Wednesday, 6 May 2020

Reflections on 'Never Let Me Go' by Kazuo Ishiguro


I bought this novel not long after it was published in 2005 but I didn’t get very far with it back then, mainly because I didn’t take to its chatty narrative style. I picked it up again last month because it was our local Book Club choice, and I was very glad that I was prompted to revisit it.

The overtly superficial approach hides a story with a profound and deeply unsettling context. The main characters, all young, seem content with their lot despite their isolated, institutional upbringing and a full awareness that their future lives will be short and probably painful. It is difficult to believe that these young people would not have rebelled, and tried to escape from theor situation, but I think Ishiguro’s point is that human beings are often passive and accepting, and do not think enough about the world they find themselves in or how to change it. There are echoes of this in The Remains of the Day where servants provide an underclass in 1930s England that do not question their position in society. Stephens, the butler at Darlington Hall, puts up no defence to the ribbing he gets from the obnoxious friends of his employer, Lord Darlington, and does not let himself comment on their fascist plots. He is so tied to his role that he is prepared to supress his affection for the new housekeeper, who ends up looking elsewhere for romance. The main characters in Never Let Me Go are even prepared to die.

We could dismiss some of the uncomfortable truths of The Remains of the Day by saying that the 1930s was a long time ago and we know better now. But Never Let Me Go is set in the 1990s, a point that confused me at first because I assumed that its dystopian setting had to sometime in the future.

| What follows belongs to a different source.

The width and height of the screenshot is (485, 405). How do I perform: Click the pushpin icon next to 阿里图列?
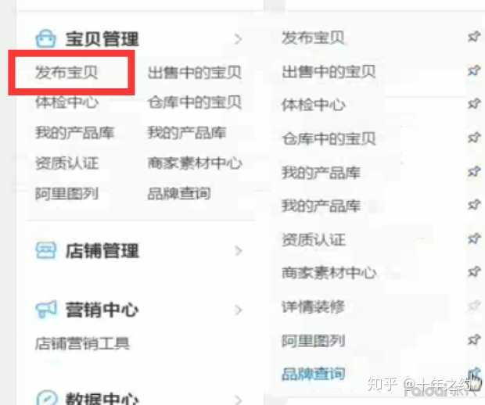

I think Ishiguro was pointing out that despite changes in society and education we don’t necessarily know better. We may not be as well-informed about what goes on around us as we think we are. He was implying, I believe, that we all have a responsibility to find out, and to question, how our fellow human beings live their lives, and to care for each other. We should never let each other go.

This was a very thought-provoking read, and I can see why it was stated of Ishiguro when he won the Nobel Prize for Literature that ‘he has uncovered the abyss beneath our illusory sense of connection with the world.’